- Directed by: Andrew Currie
- Written by: Michael Melski
- Produced by: Trent Carlson Blake Corbet
- Starring: Michael Riley Sabrina Grdevich Connor Widdows
- Cinematography: Robert Aschmann
- Edited by: Reginald Harkema
- Music by: Don MacDonald
- Production company: Anagram Pictures
- Distributed by: Cinemavault
- Release date: September 23, 2001 (Cinéfest);
- Running time: 92 minutes
- Country: Canada
- Language: English

= Mile Zero (film) =

2001 film

Mile Zero is a 2001 Canadian drama film, directed by Andrew Currie. The film stars Michael Riley as Derek Ridley, a divorced father who abducts his son Will (Connor Widdows) after his ex-wife Allison (Sabrina Grdevich) tries to limit his contact. Currie's intention for the film was to present a nuanced understanding of the emotional vulnerability that might lead a father to act in this manner, neither demonizing him as a mainstream Hollywood film would likely have done nor portraying him as a hero; it was inspired in part by Currie's own emotions about having to spend a year away from his son while studying at the Canadian Film Centre.
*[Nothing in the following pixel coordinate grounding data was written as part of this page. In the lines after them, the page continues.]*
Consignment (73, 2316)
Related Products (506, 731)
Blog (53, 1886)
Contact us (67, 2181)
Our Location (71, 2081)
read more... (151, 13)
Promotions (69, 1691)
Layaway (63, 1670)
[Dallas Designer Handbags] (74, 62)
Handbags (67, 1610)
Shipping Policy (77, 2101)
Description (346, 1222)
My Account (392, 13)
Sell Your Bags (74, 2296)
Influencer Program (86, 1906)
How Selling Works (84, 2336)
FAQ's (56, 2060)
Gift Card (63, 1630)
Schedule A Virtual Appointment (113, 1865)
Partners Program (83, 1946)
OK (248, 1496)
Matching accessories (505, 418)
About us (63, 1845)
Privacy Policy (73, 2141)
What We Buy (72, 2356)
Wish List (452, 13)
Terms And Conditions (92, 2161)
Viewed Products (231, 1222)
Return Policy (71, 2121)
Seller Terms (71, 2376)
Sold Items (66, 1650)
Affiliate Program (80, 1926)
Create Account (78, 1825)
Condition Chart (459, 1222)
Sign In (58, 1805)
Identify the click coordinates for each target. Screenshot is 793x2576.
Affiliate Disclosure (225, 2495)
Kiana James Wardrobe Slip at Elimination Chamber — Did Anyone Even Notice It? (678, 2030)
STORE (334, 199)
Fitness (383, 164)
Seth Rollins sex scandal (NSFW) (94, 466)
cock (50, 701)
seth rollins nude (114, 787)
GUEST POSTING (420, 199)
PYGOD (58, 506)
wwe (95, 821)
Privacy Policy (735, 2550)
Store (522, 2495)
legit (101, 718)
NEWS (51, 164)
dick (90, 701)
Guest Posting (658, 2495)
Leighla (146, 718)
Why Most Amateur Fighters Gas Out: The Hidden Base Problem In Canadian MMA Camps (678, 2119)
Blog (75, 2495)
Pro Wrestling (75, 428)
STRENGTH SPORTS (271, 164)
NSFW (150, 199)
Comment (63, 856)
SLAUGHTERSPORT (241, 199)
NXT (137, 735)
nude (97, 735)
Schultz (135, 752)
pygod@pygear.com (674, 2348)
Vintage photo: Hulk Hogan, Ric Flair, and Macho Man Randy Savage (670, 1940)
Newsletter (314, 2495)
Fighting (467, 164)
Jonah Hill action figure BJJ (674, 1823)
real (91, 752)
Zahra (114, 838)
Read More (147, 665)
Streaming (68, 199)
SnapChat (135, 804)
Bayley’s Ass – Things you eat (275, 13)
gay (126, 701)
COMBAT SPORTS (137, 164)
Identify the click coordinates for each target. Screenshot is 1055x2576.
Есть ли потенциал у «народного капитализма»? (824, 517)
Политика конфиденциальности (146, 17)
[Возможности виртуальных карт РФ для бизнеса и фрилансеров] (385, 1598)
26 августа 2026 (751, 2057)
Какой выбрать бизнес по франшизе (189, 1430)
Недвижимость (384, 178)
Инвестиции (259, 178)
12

The film premiered at the Cinéfest Sudbury International Film Festival in September 2001, before screening at the 2001 Vancouver International Film Festival as the opening film in the Canadian Perspectives program.

The film received three Vancouver Film Critics Circle award nominations at the Vancouver Film Critics Circle Awards 2001, for Best Canadian Film, Best Actor in a Canadian Film (Riley) and Best Director of a Canadian Film (Currie).